Part 1: What is Whole Life Insurance
Part 2: Whole Life Insurance – Is it Right for You (Advantages and Disadvantages)
Introduction to Whole Life Insurance for Kids and Teens
This video explains the concept of Whole Life Insurance in a simple, concise way for kids and beginners. It could be used by kids & teens to learn about Whole Life Insurance, or used as a money & personal finance resource by parents and teachers as part of a Financial Literacy course or K-12 curriculum.
Suitable for students from grade levels:
- Elementary School
- Middle School
- High School
The topics covered are:
- What is whole life insurance
- How expensive is whole life insurance, and how is the premium decided
- Cash value in whole life insurance
- Pros / advantages of whole life insurance
- Cons / disadvantages of whole life insurance
- Is whole life insurance right for you – should you buy it
What is whole life insurance?
Whole life insurance is a type of permanent life insurance that guarantees payment of a pre-agreed amount, called the death benefit, to the beneficiaries stated in the policy, if the policyholder dies after buying the whole life insurance.

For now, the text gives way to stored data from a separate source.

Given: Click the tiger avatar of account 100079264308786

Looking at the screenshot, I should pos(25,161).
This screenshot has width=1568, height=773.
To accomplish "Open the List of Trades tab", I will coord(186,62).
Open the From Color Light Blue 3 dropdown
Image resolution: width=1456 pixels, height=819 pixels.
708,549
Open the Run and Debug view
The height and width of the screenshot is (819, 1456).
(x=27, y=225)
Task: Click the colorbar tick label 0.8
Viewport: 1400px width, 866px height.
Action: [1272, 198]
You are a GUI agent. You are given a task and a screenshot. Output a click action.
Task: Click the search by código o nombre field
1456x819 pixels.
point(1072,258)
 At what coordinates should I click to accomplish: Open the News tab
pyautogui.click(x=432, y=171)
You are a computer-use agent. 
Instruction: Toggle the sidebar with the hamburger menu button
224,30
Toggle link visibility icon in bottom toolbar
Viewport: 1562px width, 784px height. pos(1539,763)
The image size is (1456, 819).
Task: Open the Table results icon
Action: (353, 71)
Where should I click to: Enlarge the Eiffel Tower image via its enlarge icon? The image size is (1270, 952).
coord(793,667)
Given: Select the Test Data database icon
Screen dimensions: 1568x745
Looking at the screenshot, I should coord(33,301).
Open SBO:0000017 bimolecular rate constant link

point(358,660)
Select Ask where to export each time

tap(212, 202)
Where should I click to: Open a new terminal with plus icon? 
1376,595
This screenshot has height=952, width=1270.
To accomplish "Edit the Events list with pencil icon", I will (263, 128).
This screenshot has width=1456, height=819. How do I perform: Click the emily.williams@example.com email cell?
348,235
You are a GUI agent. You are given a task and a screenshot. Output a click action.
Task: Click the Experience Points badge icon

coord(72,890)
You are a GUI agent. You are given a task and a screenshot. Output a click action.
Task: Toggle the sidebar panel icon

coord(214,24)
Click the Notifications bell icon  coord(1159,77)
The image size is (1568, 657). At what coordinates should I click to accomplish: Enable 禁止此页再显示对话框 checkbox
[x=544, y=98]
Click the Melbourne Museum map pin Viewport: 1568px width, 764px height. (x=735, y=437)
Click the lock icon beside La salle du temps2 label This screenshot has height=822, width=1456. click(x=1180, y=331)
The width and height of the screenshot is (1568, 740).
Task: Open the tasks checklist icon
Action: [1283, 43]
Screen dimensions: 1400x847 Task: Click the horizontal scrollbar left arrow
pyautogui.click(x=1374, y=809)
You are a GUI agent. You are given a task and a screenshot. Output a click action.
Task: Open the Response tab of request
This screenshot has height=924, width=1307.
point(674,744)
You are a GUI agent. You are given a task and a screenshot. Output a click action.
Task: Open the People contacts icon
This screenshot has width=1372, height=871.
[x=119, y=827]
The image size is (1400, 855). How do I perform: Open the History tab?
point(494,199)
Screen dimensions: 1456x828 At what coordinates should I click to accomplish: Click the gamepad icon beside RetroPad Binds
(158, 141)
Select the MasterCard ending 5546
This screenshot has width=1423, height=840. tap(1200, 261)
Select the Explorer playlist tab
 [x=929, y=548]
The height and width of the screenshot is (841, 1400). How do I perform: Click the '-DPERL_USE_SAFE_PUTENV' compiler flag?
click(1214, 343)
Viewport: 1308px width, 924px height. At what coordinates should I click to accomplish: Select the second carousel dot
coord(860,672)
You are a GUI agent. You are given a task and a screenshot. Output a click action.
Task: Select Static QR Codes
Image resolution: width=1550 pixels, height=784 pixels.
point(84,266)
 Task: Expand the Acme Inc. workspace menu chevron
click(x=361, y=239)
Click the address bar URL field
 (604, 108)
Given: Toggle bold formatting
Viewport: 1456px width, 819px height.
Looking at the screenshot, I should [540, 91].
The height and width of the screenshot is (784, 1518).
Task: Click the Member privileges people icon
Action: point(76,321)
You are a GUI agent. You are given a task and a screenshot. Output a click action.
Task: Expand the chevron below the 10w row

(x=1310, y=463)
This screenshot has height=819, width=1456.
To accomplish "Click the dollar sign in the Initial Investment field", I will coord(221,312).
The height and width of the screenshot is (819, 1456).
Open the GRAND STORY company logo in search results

This is in exchange for periodic payments, called premium.
In addition to the death benefit, whole life insurance also has a savings component, called cash value, where money grows on a tax-advantaged basis.
How expensive is whole life insurance? And how is the premium decided?
Whole life insurance premiums can be anywhere from a few hundred dollars per month to upwards of a few thousand dollars per month. This is because the premium varies a lot based on different factors like age, gender, health, existing illnesses or disabilities, and the policy amount.
For example, Robert, a healthy 25 year old, who is covered for $100,000 will pay much lower premiums than Sally, who is 60, has an illness, and is covered for $300,000.
With whole life insurance, the premium is level – which means that it stays the same throughout the life of the policy holder.
Can you tell me a little more about the cash value?
A portion of the insurance premium you pay is set aside and becomes part of the policy’s cash value. This money then earns tax-deferred interest, at least a part of which is guaranteed. This allows the cash value to increase over time.
The cash component can be accessed by the policyholder during their lifetime as withdrawals or loans, as needed. For example, people can use this money as an emergency fund or to help them live in retirement.
What are the advantages of whole life insurance?
One big advantage of whole life insurance is that it lasts for the entire life of the policyholder without the need for any renewal – unlike term life insurance.
It comes with a guaranteed payout to the beneficiaries as long as the premiums are paid.
Another benefit is that the premium is level (it does not increase), irrespective of the policyholder’s age or health condition.
Some whole life insurance policies may also pay out dividends that can be withdrawn or reinvested to increase the cash value or death benefit.
Another advantage is that it has a cash value that can serve as an emergency fund you can dip into if the need arises.
Are there any disadvantages of whole life insurance?
The biggest disadvantage of whole life insurance is its high premiums. Whole life insurance can be significantly more expensive than other types of life insurance.
Another huge yet often overlooked disadvantage is that the beneficiaries of these policies only receive the death benefit, and not the cash-value – any cash value goes back to the insurance company.
Also, if there are outstanding loans or withdrawals by the policyholder during their lifetime, the death benefit could be considerably reduced.
Is whole life insurance right for me? Should I buy it?
Whole life insurance is ideal for someone looking for lifelong coverage or is interested in the tax advantaged aspect of the cash component.
But, since whole life insurance is significantly more expensive than term life insurance, if you don’t need lifelong coverage or you are a disciplined investor who can make good investment choices, you can use a strategy called “buy term and invest the difference”.
Like the name suggests, you buy term life insurance instead of whole life insurance, and invest the money saved in premiums. This way, not only will you pay less for the insurance, but you will also be able to invest on your terms to maximize returns.
However, if you don’t consider yourself a savvy investor or think the cash value will give you peace of mind, it might be worth looking into whole life insurance.